Schlussfolgerung: Vertragssicherheit im Aufhebungsvertrag geht vor
Die Entscheidung des LAG Köln bestätigt einen zentralen Grundsatz des Vertragsrechts und des BGB: Maßgeblich ist der objektiv erklärte Vertragsinhalt, nicht die interne Berechnungslogik einer Partei. Eine Willenserklärung, die in einen schriftlichen Aufhebungsvertrag mündet, bindet – auch wenn sie auf einem Irrtum beruht, sofern die Anfechtung nicht rechtzeitig und wirksam erklärt wird.

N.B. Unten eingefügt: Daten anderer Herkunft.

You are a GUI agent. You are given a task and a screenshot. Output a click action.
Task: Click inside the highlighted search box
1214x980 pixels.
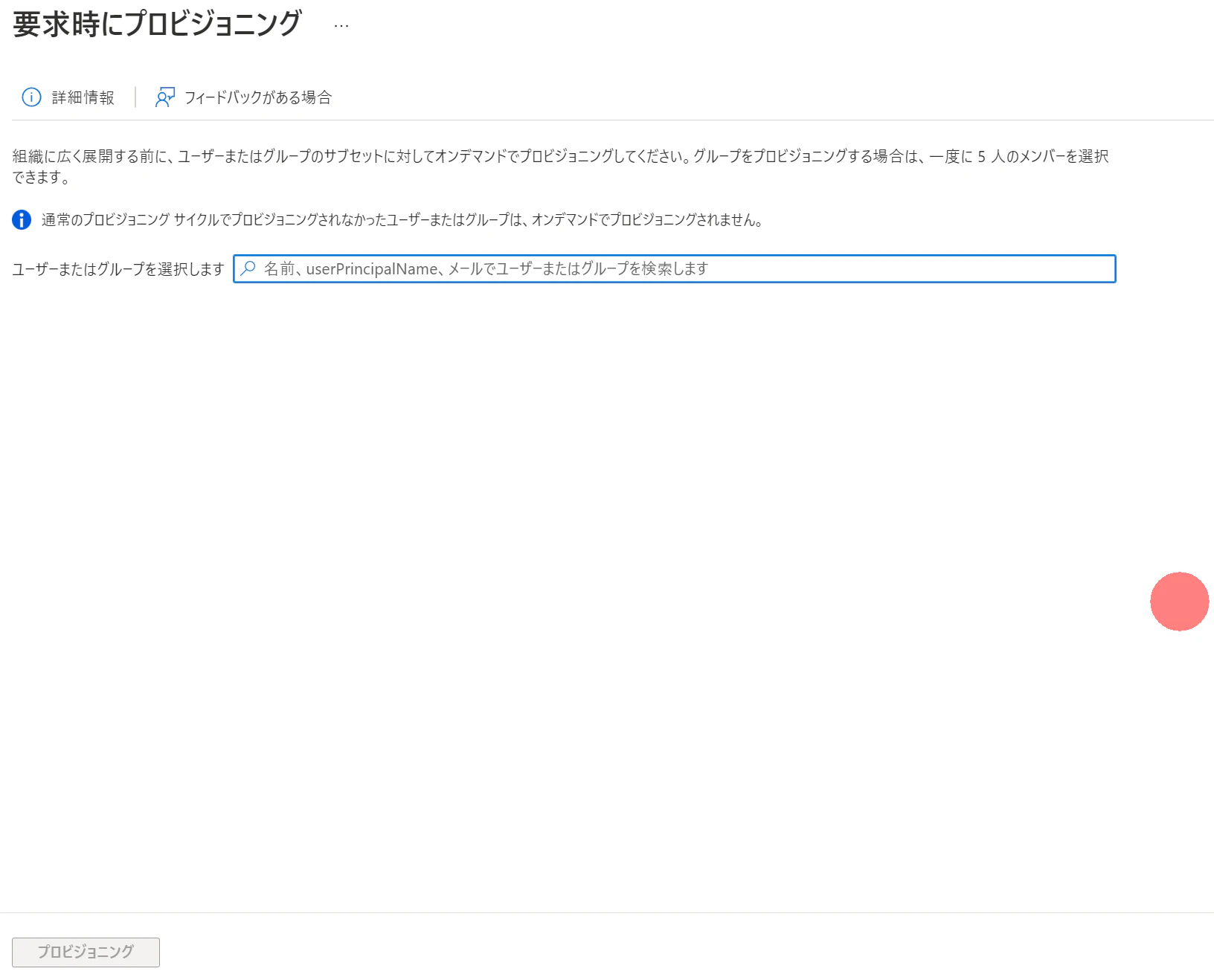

Gerade bei komplexen Aufhebungsverträgen zeigt sich, dass bereits kleine Abweichungen zwischen Berechnungsmodell und Vertragstext erhebliche wirtschaftliche Folgen haben können. Eine spätere Korrektur ist nur in engen Grenzen möglich und setzt insbesondere eine unverzügliche und wirksame Anfechtung voraus – die Voraussetzungen dafür stellt das BGB klar.
Für die Praxis – ob Arbeitnehmer oder Arbeitgeber, ob bei Kündigung, Abfindung oder Überbrückungsgeld – gilt: Sorgfalt in der Vertragsgestaltung und frühzeitiger Kontakt zu einem Fachanwalt für Arbeitsrecht ersetzt nachträgliche Korrekturversuche.